→ EXERCISE INSTRUCTIONS: Copy every item below word for word, leaving out the pictures.

— begin —

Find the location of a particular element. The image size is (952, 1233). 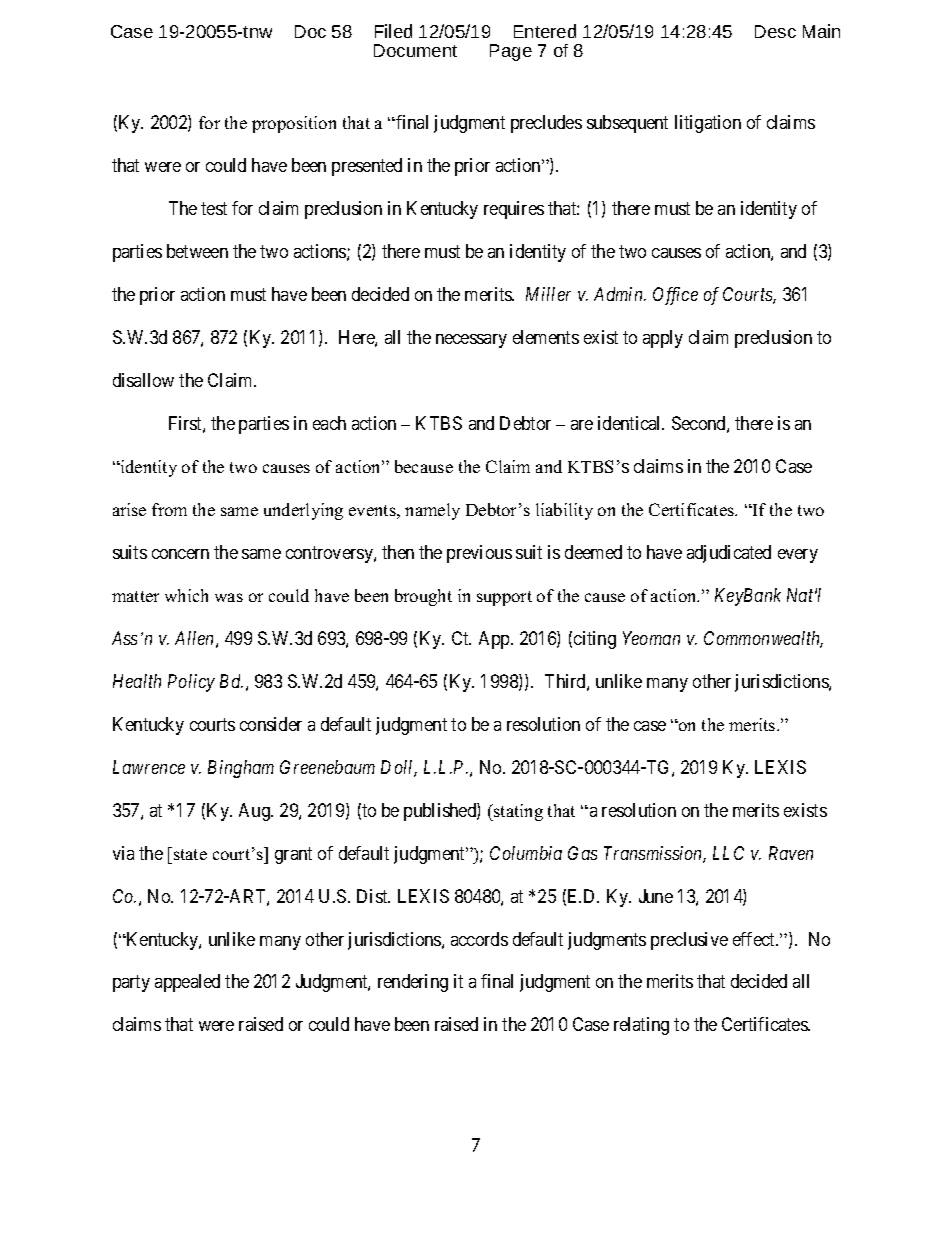

appealed is located at coordinates (187, 983).
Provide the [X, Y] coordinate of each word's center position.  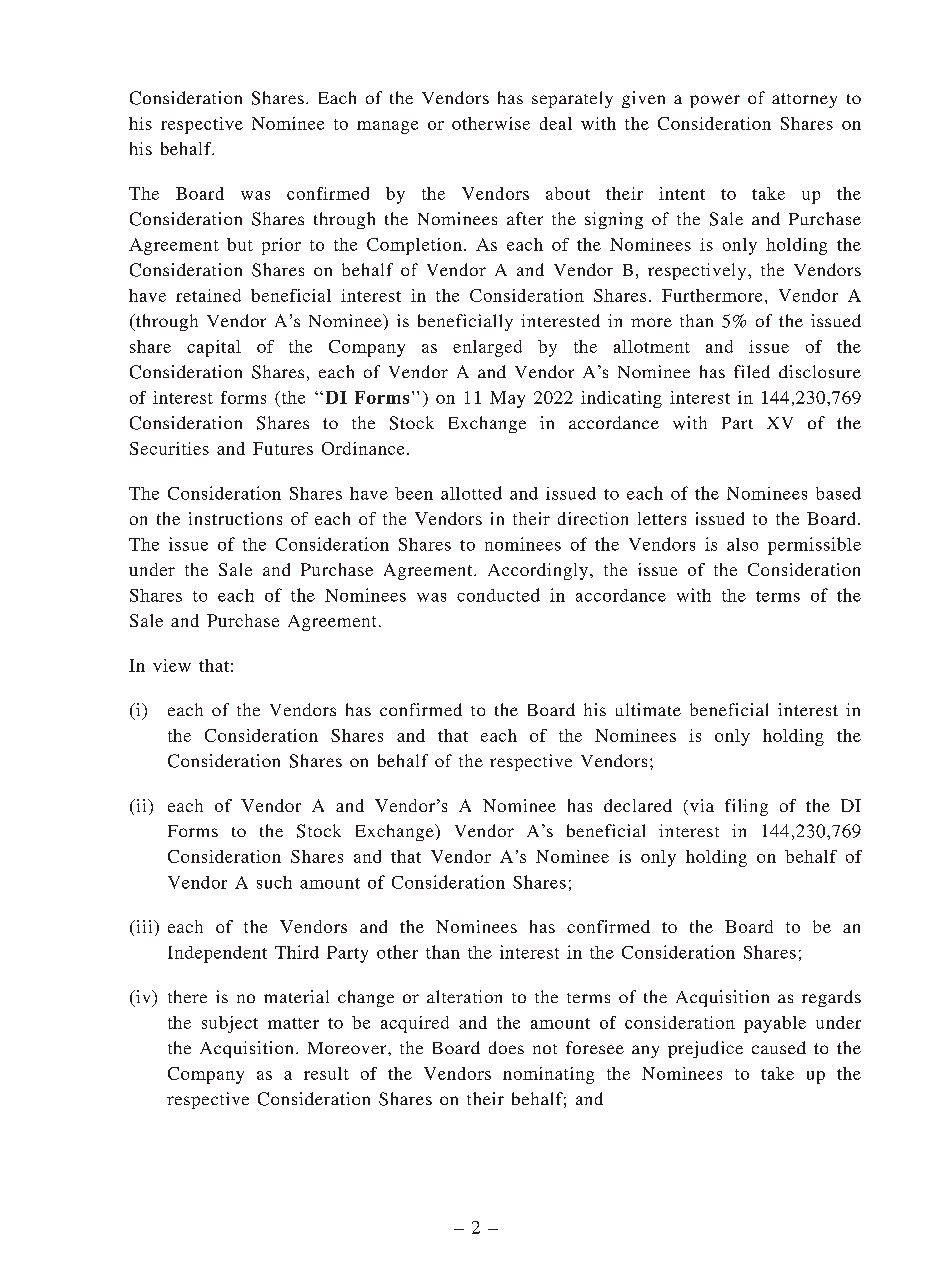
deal [556, 123]
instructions [235, 518]
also [742, 544]
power [715, 101]
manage [387, 127]
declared [638, 805]
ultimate [648, 709]
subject [230, 1024]
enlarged [487, 348]
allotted [471, 493]
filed [752, 371]
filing [746, 807]
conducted [498, 595]
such [274, 882]
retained [208, 295]
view [172, 665]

— end —

→ REPLY:
Find the location of a particular element. The image size is (952, 1233). 

appealed is located at coordinates (187, 983).
Provide the [X, Y] coordinate of each word's center position.  
deal [556, 123]
instructions [235, 518]
also [742, 544]
power [715, 101]
manage [387, 127]
declared [638, 805]
ultimate [648, 709]
subject [230, 1024]
enlarged [487, 348]
allotted [471, 493]
filed [752, 371]
filing [746, 807]
conducted [498, 595]
such [274, 882]
retained [208, 295]
view [172, 665]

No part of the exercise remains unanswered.